Incluso precipitaciones moderadas pueden transformar caminos firmes en superficies blandas que se dañan con facilidad.

SAN DIEGO — Las recientes lluvias del fin de semana dejaron los senderos de la región en condiciones lodosas y frágiles, lo que llevó a autoridades locales y administradores de parques a emitir un llamado urgente para evitar las caminatas en zonas naturales hasta que el terreno se estabilice.

Especialistas en conservación recordaron que, tras un verano largo y seco, incluso precipitaciones moderadas pueden transformar caminos firmes en superficies blandas que se dañan con facilidad. Al caminar sobre senderos húmedos, las huellas provocan surcos profundos que aceleran la erosión y generan un deterioro permanente en las rutas, afectando tanto al entorno como a futuras visitantes.

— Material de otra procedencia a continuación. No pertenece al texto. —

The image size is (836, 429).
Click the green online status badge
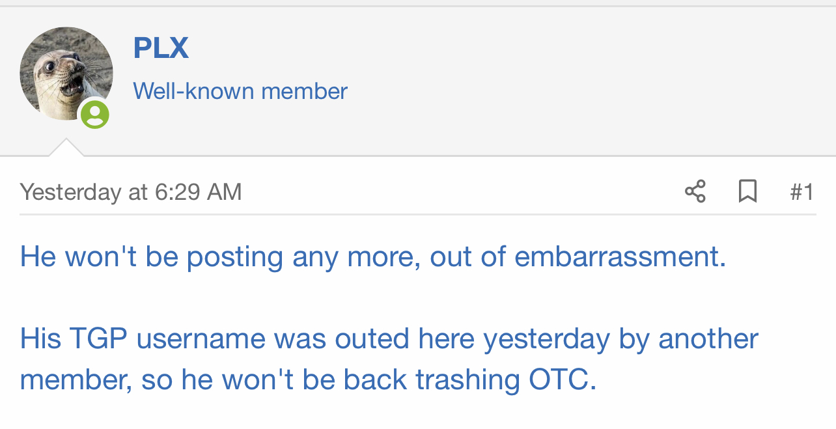95,115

Las recomendaciones incluyen evitar por completo los senderos durante los días de lluvia o cuando aún permanezcan lodosos; optar por áreas pavimentadas o zonas designadas como seguras; y aprovechar puntos de observación urbanos, como el Centro de Visitantes de Mission Trails, para disfrutar del paisaje sin impactar las áreas naturales.

Autoridades ambientales reiteraron que la protección de los senderos depende de decisiones simples de la comunidad y pidieron colaboración para mantener los espacios naturales de San Diego en buen estado y accesibles para todas.